### [Problems to work on]
1. According to the excerpt on store concentration, how many stores were operated in Florida as of October 31, 2021?
2. Put this sentence from the excerpt on store concentration into Spanish: "Any unforeseen events or circumstances that negatively affect these areas could materially and adversely affect our revenues and profitability."

### [Excerpted text]
------------
The geographic concentration of our stores in the southeastern United States creates an exposure to local economies, regional downturns or severe weather or catastrophic occurrences that may materially adversely affect our financial condition and results of operations.

As of October 31, 2021, we operated 46 stores in Florida, making Florida our largest market and representing approximately 29% of our total stores. We also have store concentration in North Carolina, Virginia, and Georgia, operating 21 stores, 13 stores, and 12 stores in those states, respectively. As a result, our business is more susceptible to regional conditions than the operations of more geographically diversified competitors, and we are vulnerable to economic downturns in those regions. Any unforeseen events or circumstances that negatively affect these areas could materially and adversely affect our revenues and profitability. These factors include, among other things, changes in demographics, economic conditions, population.
------------
### [Rows]
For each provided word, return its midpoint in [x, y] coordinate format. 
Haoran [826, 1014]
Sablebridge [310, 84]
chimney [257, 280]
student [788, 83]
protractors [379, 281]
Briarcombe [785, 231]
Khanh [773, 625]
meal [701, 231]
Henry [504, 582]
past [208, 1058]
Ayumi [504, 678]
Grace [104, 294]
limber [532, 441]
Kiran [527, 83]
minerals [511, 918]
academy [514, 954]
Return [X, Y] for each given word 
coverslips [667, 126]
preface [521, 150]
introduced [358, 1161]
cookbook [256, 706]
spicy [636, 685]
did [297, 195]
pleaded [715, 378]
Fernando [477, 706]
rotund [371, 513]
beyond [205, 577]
------------
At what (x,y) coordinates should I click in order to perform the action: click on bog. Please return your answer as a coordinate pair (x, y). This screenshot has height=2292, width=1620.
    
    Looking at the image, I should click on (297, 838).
------------
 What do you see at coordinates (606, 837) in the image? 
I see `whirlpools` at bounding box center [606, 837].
------------
### [Answers in order]
1. 46 stores.

2. Cualquier evento o circunstancia imprevistos que afecten negativamente a estas áreas podrían afectar de manera material y adversa nuestros ingresos y nuestra rentabilidad.